REQUIRED ACTION:
Below are the entries. Print only the lines starting at the one with "Screen dimensions: 823x637" and ending at the one with "The height and width of the screenshot is (784, 1520).", exactly, with no pictures.

DATA EXTRACTS Start Marker

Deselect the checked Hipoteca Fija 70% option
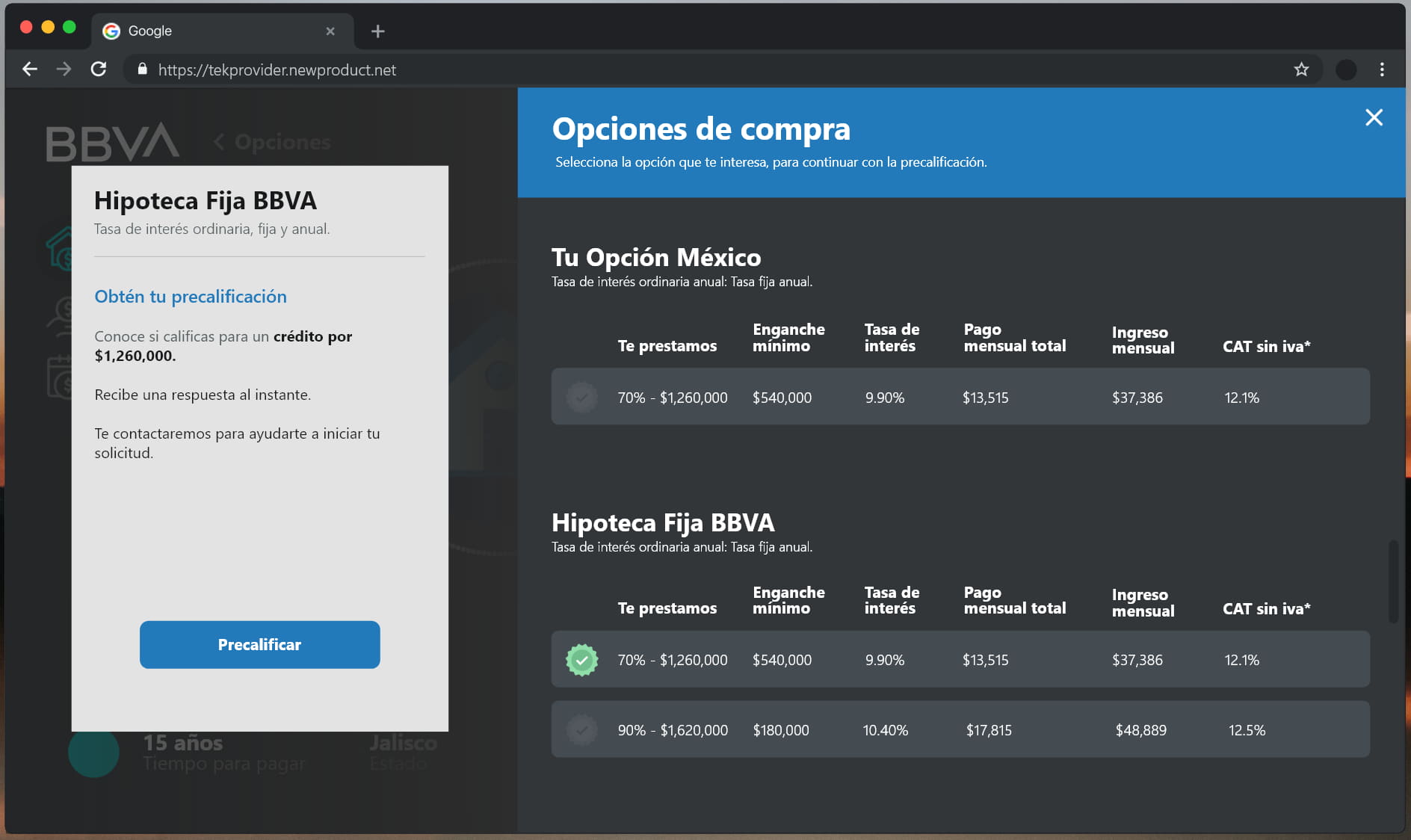 pos(581,660)
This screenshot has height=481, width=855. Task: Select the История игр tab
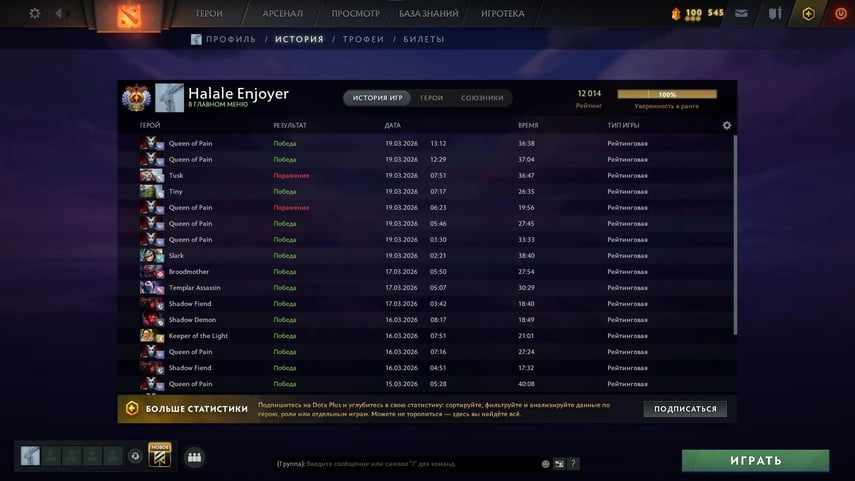[377, 98]
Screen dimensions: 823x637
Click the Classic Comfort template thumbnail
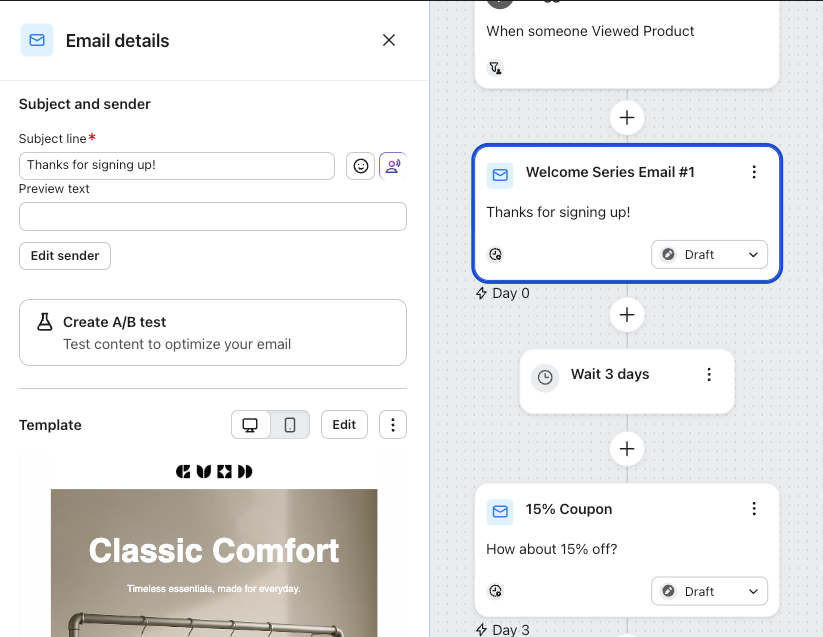214,546
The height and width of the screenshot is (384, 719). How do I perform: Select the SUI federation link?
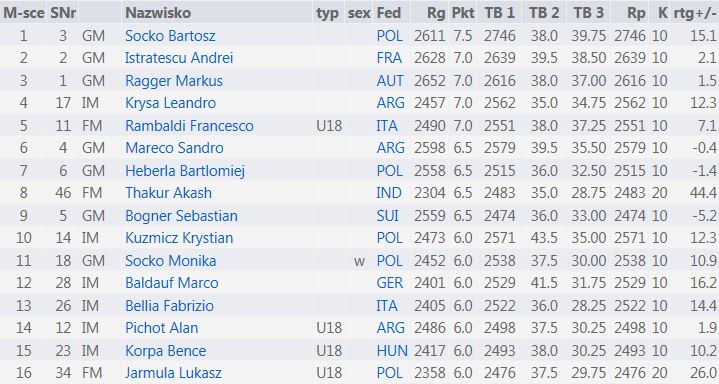[x=387, y=216]
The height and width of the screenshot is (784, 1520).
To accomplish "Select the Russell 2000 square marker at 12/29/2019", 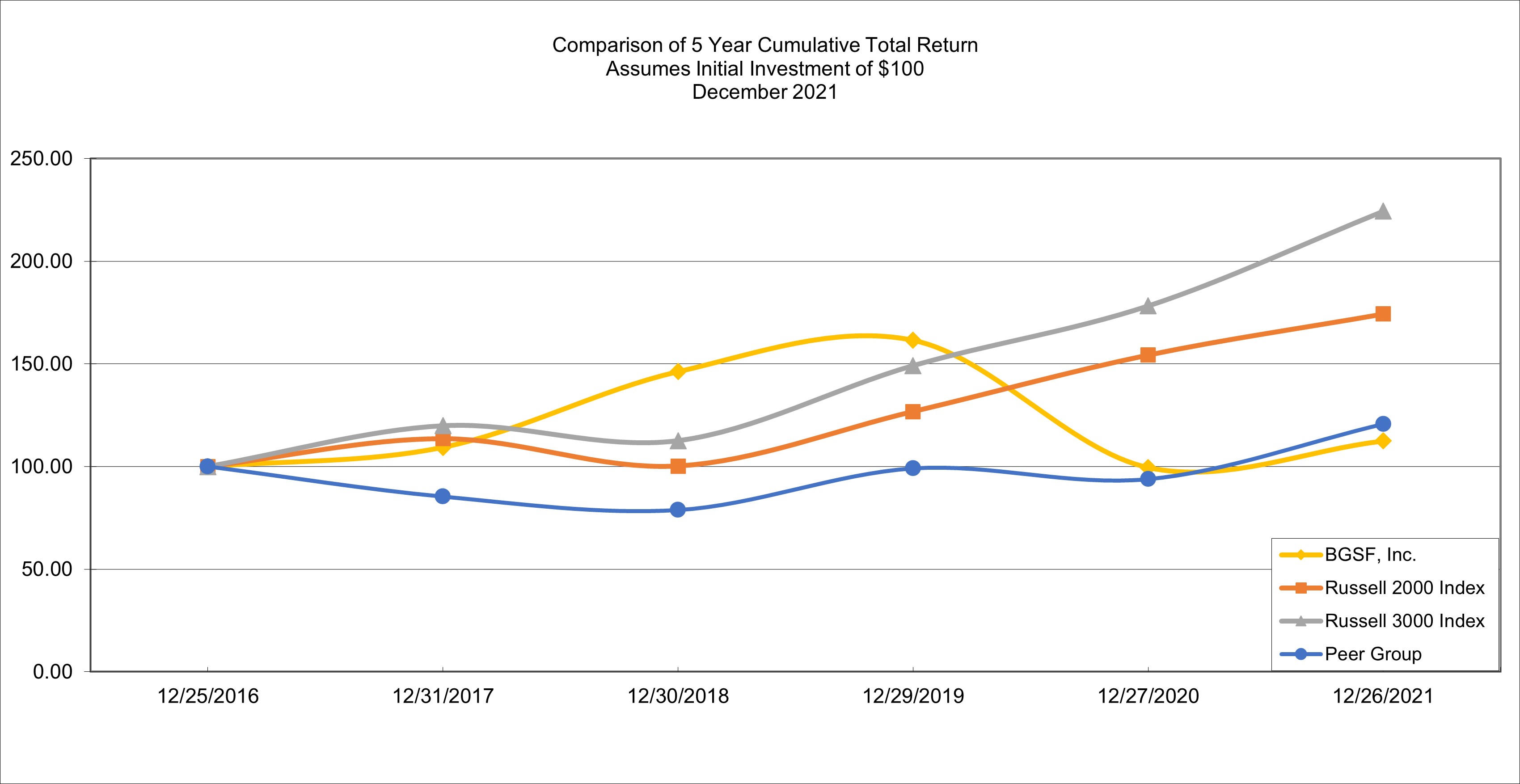I will 912,411.
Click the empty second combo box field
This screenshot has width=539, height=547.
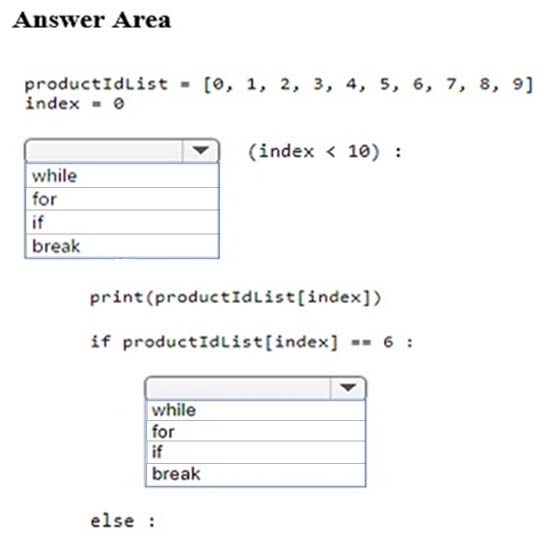click(x=238, y=388)
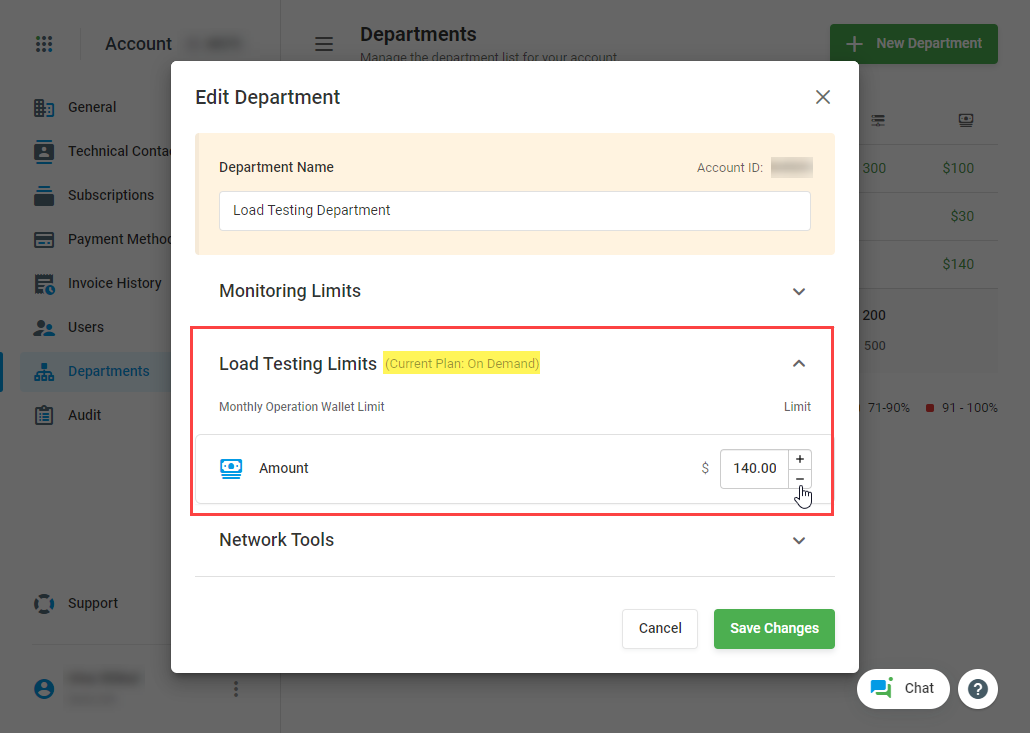Click the Department Name input field

tap(514, 211)
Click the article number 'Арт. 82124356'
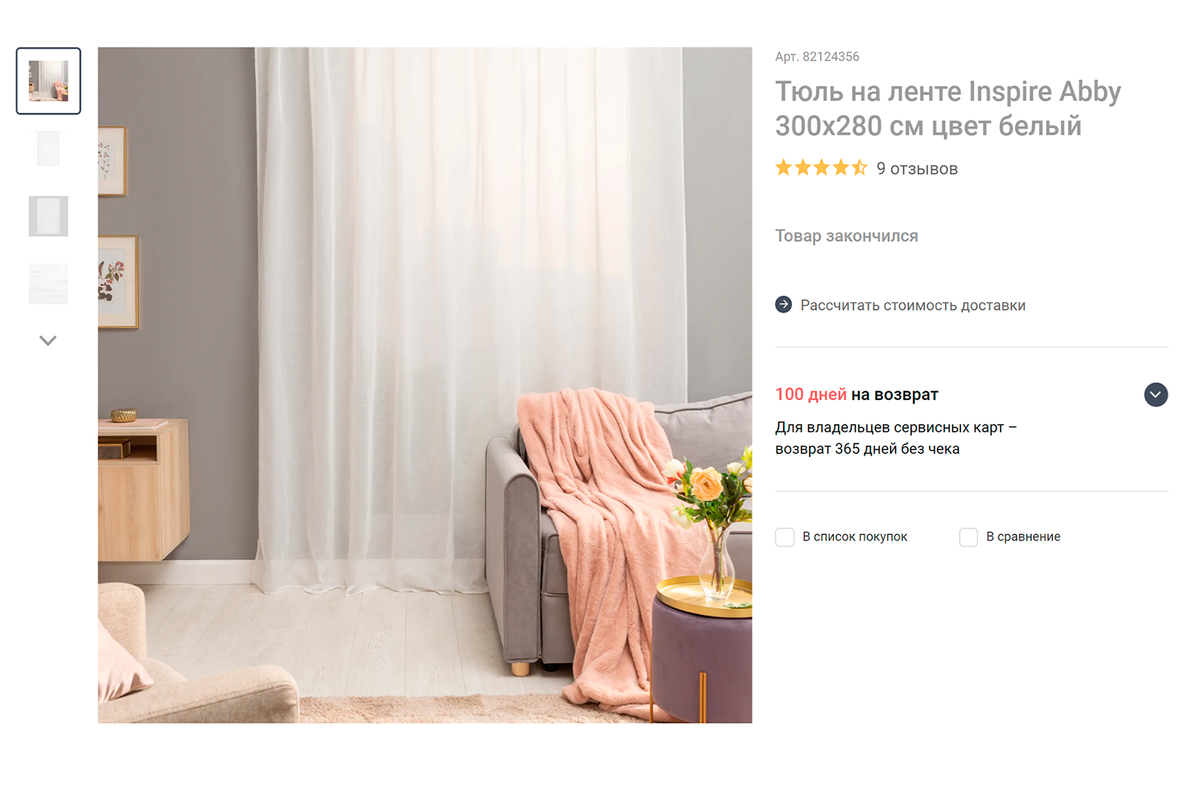Image resolution: width=1200 pixels, height=800 pixels. 817,57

DATA EXTRACTS End Marker

SOLUTION FOR THIS TASK:
Screen dimensions: 823x637
Click the Classic Comfort template thumbnail
214,546
The height and width of the screenshot is (384, 719). How do I perform: Select the SUI federation link?
[x=387, y=216]
The height and width of the screenshot is (784, 1520).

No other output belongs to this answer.